Cuando Banús y su capataz llegaron al patio de la prisión, acompañados por un oficial del ejército y un guardián, hicieron formar a los presos. De inmediato se pidió que aquellos que quisieran ir a trabajar a la sierra de Madrid dieran un paso al frente. Fueron bastantes los que se ofrecieron. Licerán preguntó de inmediato por su recomendado y el guardián le señaló con la cabeza a un hombre alto como un mástil y flaco como un perro. Allí todos evidenciaban la falta de alimento pero este destacaba por su aspecto macilento y su mirada perdida. Licerán se acercó a su jefe y le preguntó si aquel tipo podía incorporarse a las obras. Tras un momento de silencio, Banús se acercó al penado y le miró los dientes a la vez que le tanteaba los músculos. A Juan Licerán, un hombre honrado, le pareció humillante. Aquellos hombres merecían más respeto, no estaban en una feria de ganado. ¿O sí? No quiso pensarlo. Entonces, Banús se giró con mala cara haciendo evidente que aquel tipo no le convencía. Allí había presos más fuertes y menos desnutridos que le interesaban más. Afortunadamente, en aquel momento apareció un empleado de la oficina que reclamaba a Banús porque tenía una llamada. Aprovechando la pausa, Licerán pensó que había ganado algo de tiempo y se acercó a su hombre.

—¿Cómo lo ve? —dijo el preso entre susurros.

Le faltaba el resuello pues su estado era penoso.

—Mal, hombre, mal. Estás en los huesos.

—Si no salgo me muero. Llevo seis años de prisión en prisión, de campo en campo, desde antes de acabar la guerra. Pasé una pulmonía y una disentería. Las dos veces llegaron a darme por muerto. Aquí estamos hacinados, se han declarado dos casos de tifus exantemático y hay piojos por todas partes.

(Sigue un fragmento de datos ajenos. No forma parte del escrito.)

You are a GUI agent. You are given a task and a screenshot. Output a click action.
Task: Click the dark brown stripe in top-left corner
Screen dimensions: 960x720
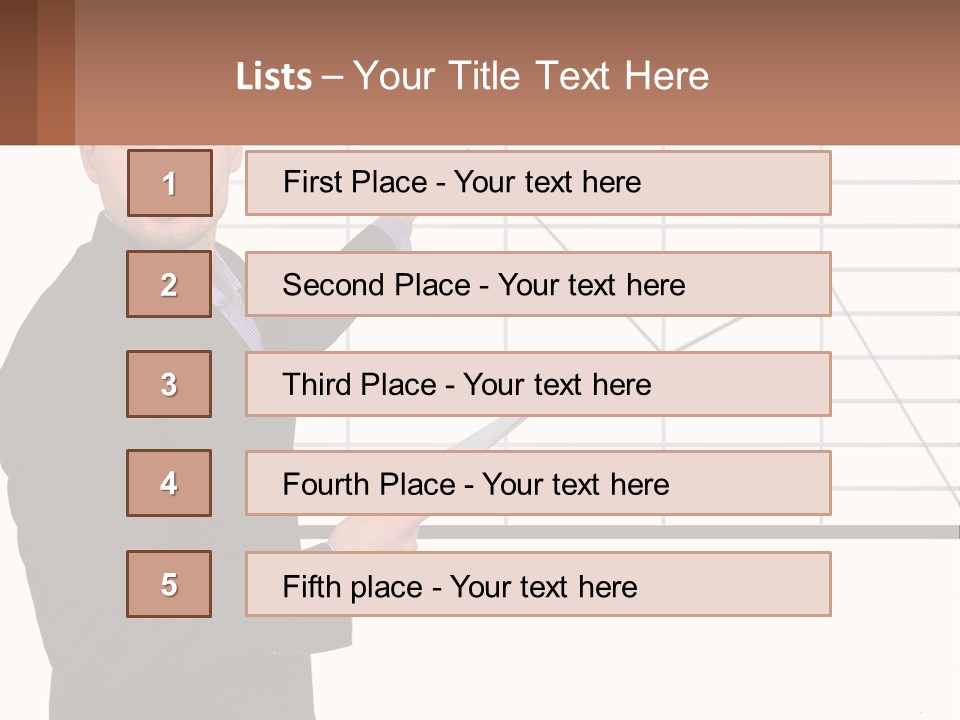[18, 72]
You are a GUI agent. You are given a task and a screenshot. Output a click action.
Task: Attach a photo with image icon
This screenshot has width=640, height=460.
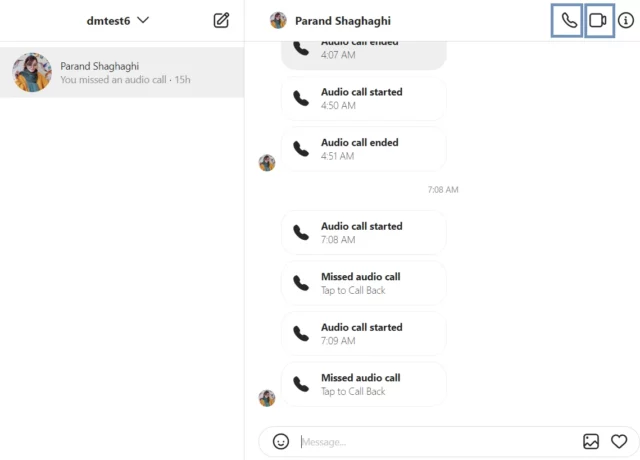pyautogui.click(x=591, y=442)
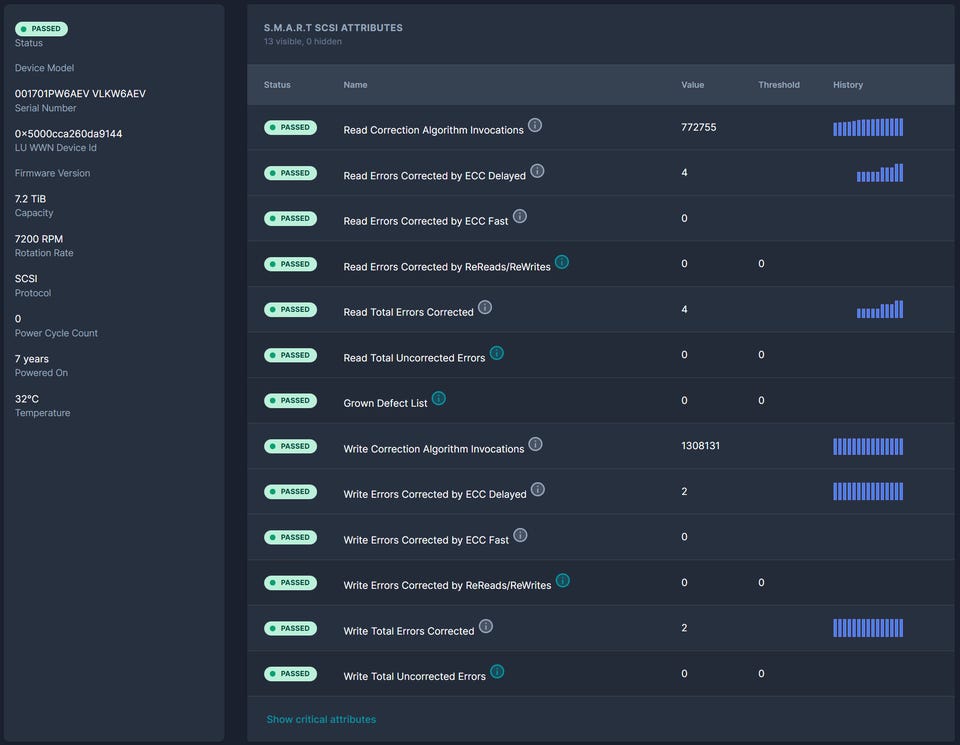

Es cuestión de días que me contagie. Esta vez estoy tan débil que sé que no sobreviviré.

Al pobre Licerán se le hizo un nudo en la garganta. Al fondo, Banús volvía acompañado por el oficial y el guardián, que le hacían la pelota descaradamente por si caía una propina. Era evidente que el empresario era hombre espléndido y sabía «engrasar la maquinaria», como él mismo solía decir a menudo. El capataz supo que tendría que emplearse a fondo o el preso se quedaría en aquel lugar. Se lo debía a Berruezo y tenía plena confianza en él. Si recomendaba a su amigo a buen seguro que sería un tipo de fiar. Volvió a la carga.

—Donjuán —mintió Licerán cuando su jefe se puso a su altura—, este hombre es de ley. Necesitamos gente de confianza. Quizá no esté en buen estado pero es un cantero de primera, un gran trabajador con mucha experiencia.

Banús se paró sin volverse. Fue entonces cuando el desconocido, con una voz fuerte y grave, sorprendente en un fulano que se halla a un paso de la muerte, espetó:

—No se arrepentirá, señor. Trabajaré como cinco hombres. Lo juro.

Banús miró sonriendo a su encargado y continuando su camino, dijo:

—Tú eres el capataz y tú decides. Ya sabrás lo que haces…

—Yo lo fío —aseguró Licerán sabiendo que no había logrado engañar a su jefe.

Se hizo un silencio.

—Este preso… —dijo Banús dirigiéndose al capitán que parecía al mando de aquello— ¿puede salir a redimir su pena?

—Tenía pena de muerte pero se le conmutó por perpetua. Como a tantos otros. Está dentro de lo permitido, sí —contestó el oficial, un tipo regordete y con voz de pito.

—Sea —dijo Banús dando por cerrado el asunto con cierta indolencia.

Entonces, Licerán y aquel despojo humano en que se había convertido el preso, se miraron y suspiraron de alivio.